Exact copy, no pictures: set down the lines from the one holding "You are a computer-use agent. Image resolution: width=760" through the final line of the records below.

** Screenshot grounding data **
━━━━━━━━━━

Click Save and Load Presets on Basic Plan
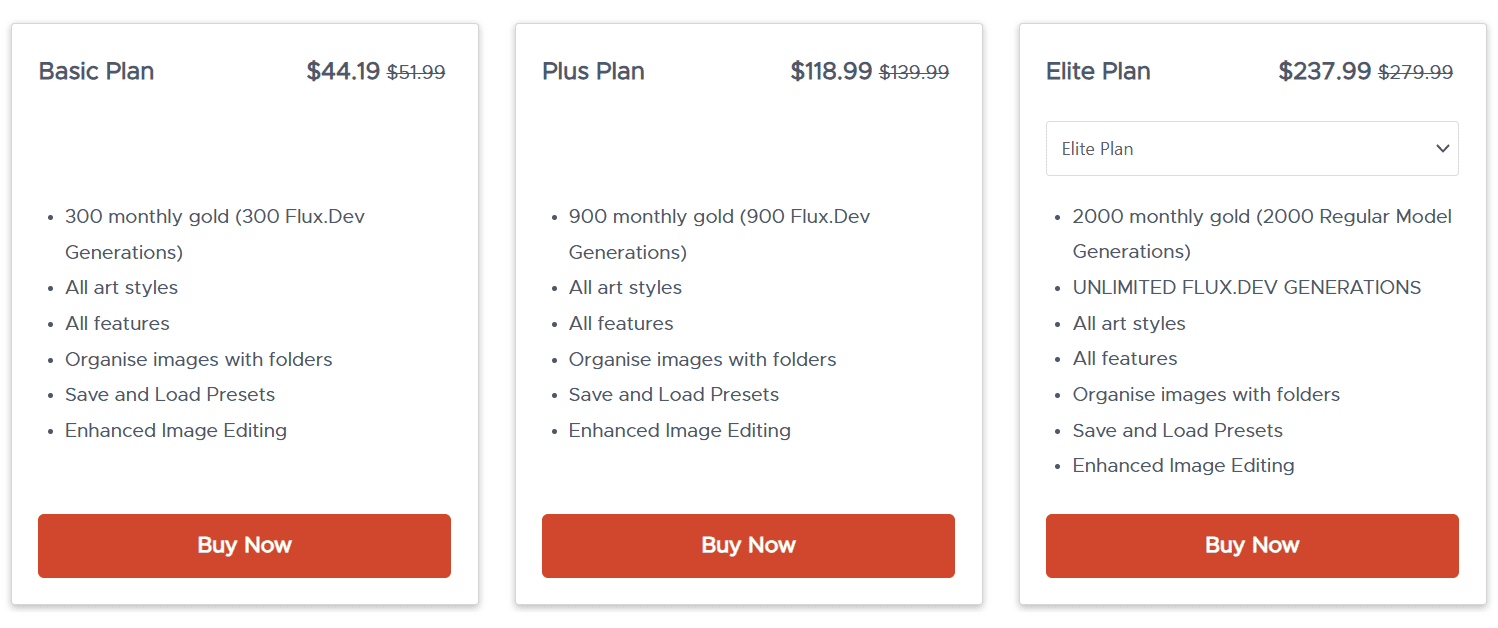 (x=169, y=394)
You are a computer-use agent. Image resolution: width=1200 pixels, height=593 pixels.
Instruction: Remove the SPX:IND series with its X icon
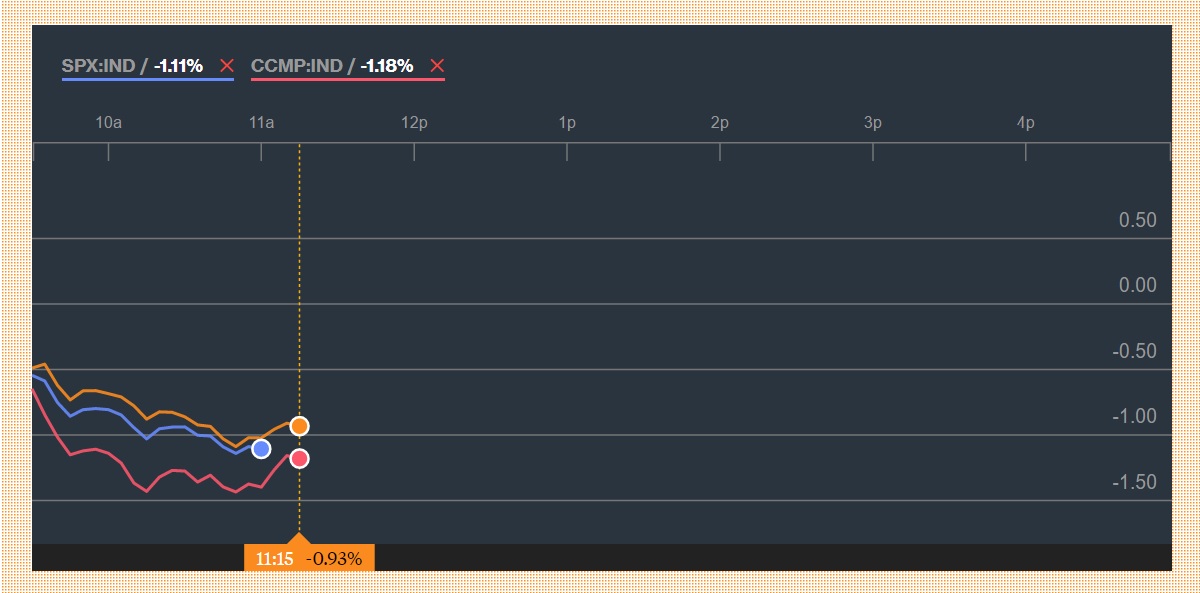(227, 66)
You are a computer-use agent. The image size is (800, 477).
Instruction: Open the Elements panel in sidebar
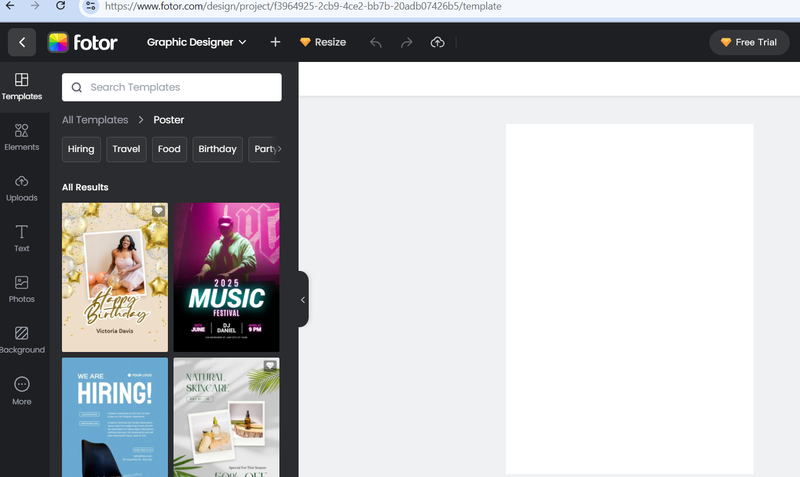[x=22, y=137]
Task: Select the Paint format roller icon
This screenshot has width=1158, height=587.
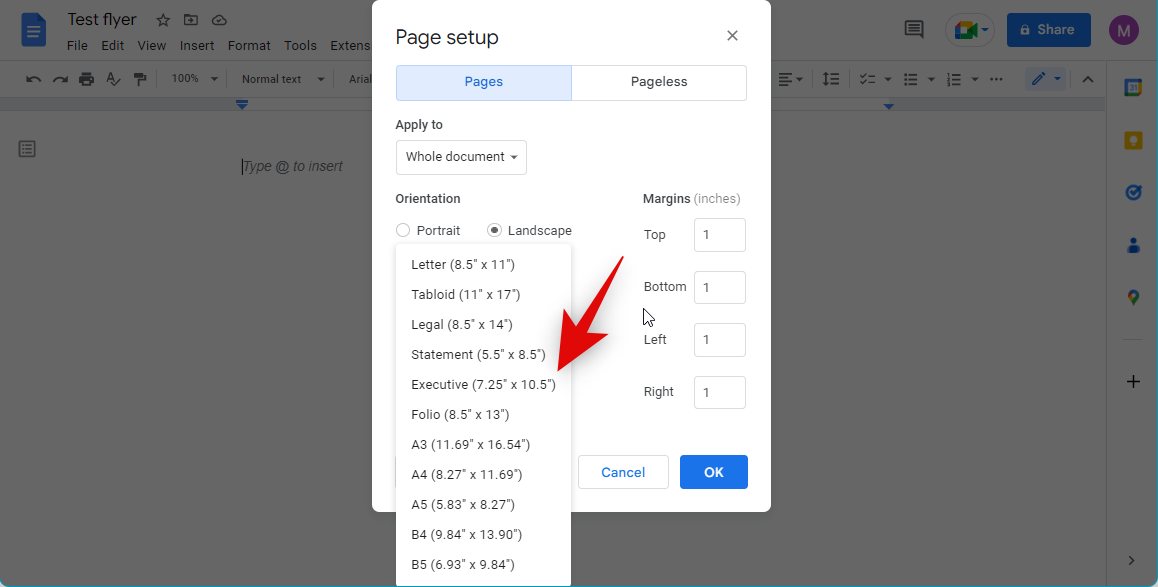Action: pyautogui.click(x=140, y=79)
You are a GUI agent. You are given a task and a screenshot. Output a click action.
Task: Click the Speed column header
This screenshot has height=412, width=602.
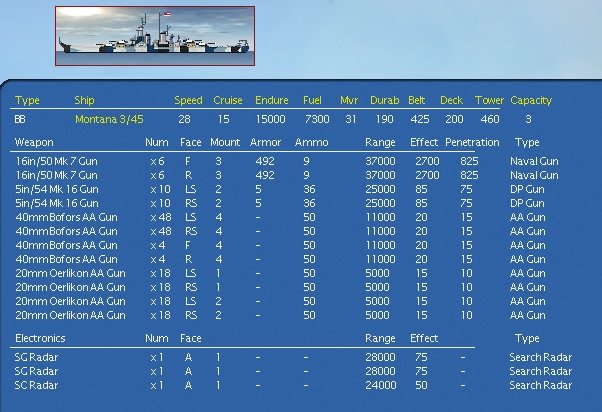(x=188, y=100)
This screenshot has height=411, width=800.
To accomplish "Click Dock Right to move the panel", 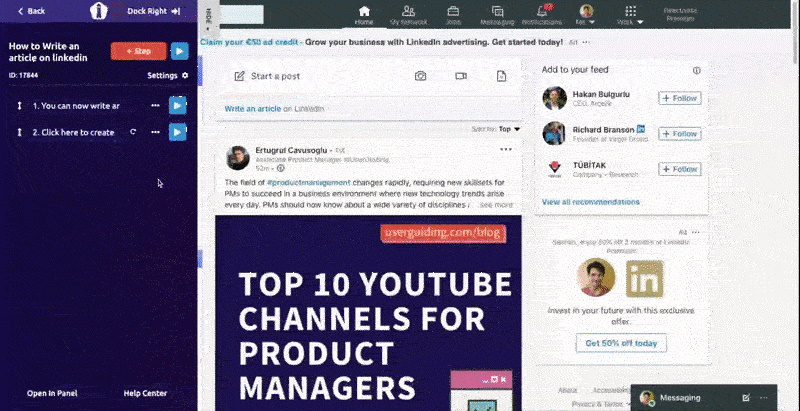I will coord(154,11).
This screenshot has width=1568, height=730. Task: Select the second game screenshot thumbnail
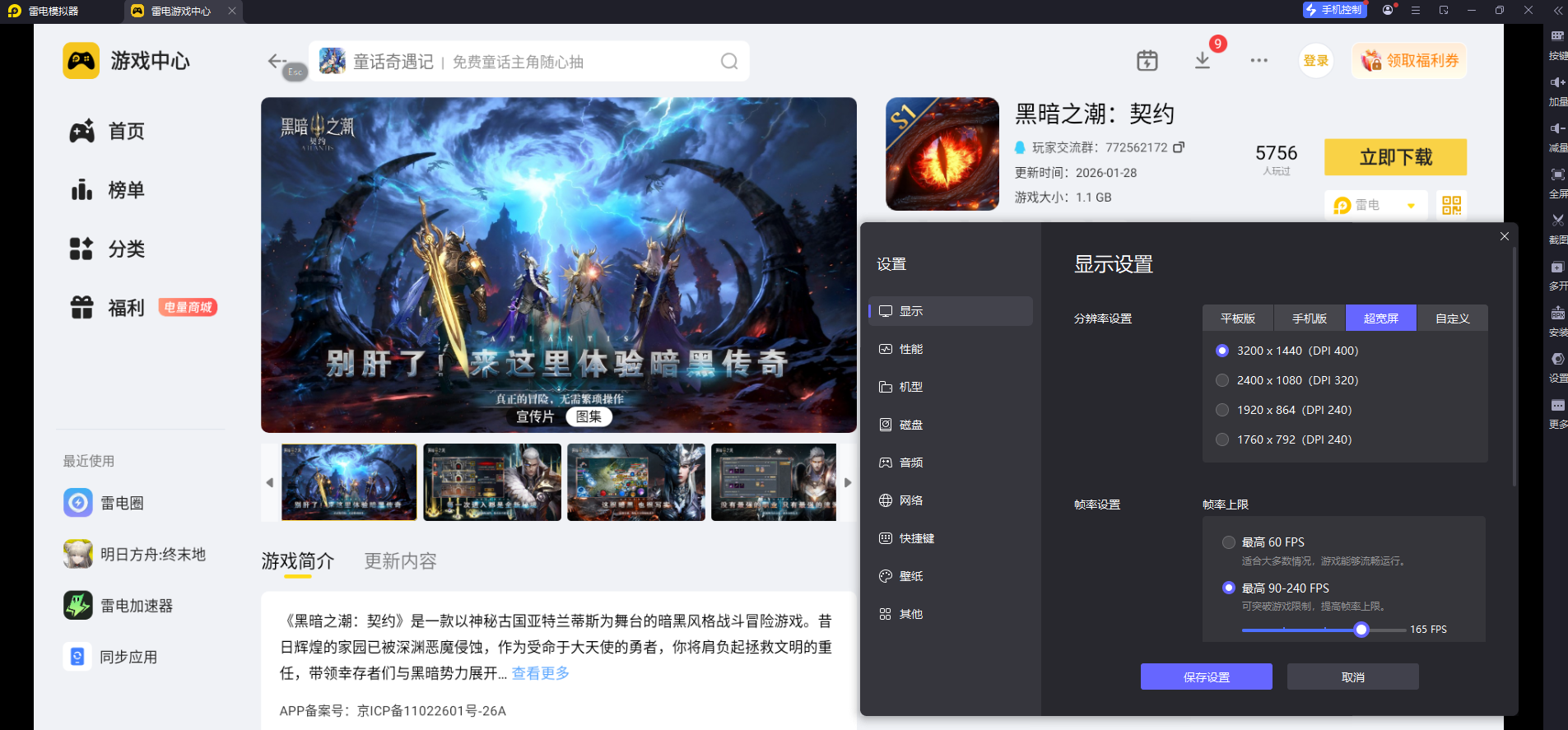tap(492, 482)
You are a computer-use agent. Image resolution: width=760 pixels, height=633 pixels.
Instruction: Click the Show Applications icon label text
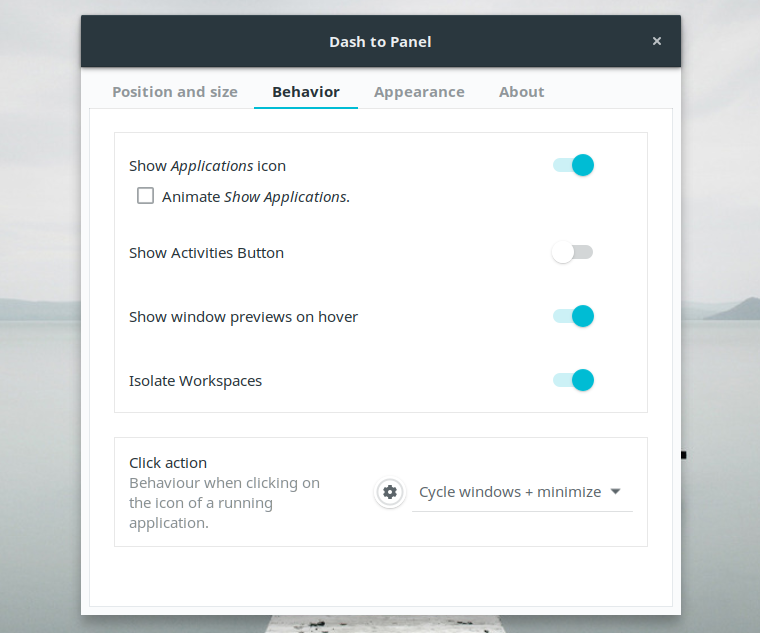tap(207, 166)
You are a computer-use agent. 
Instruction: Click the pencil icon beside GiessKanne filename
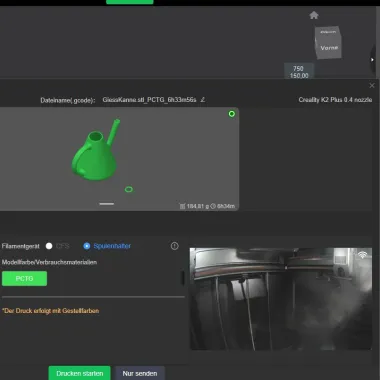203,100
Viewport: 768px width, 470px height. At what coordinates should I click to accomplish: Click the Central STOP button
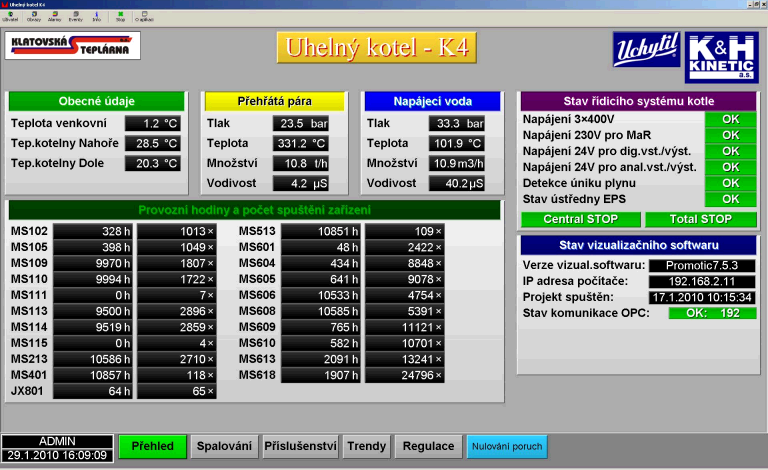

━━━━━━━━━━

** Exercise answer **
You are a computer-use agent. Image resolution: width=760 pixels, height=633 pixels.
Instruction: Click the Show Applications icon label text
tap(207, 166)
You are a computer-use agent. 
Instruction: Click the pencil icon beside GiessKanne filename
203,100
Viewport: 768px width, 470px height. At what coordinates should I click to accomplish: Click the Central STOP button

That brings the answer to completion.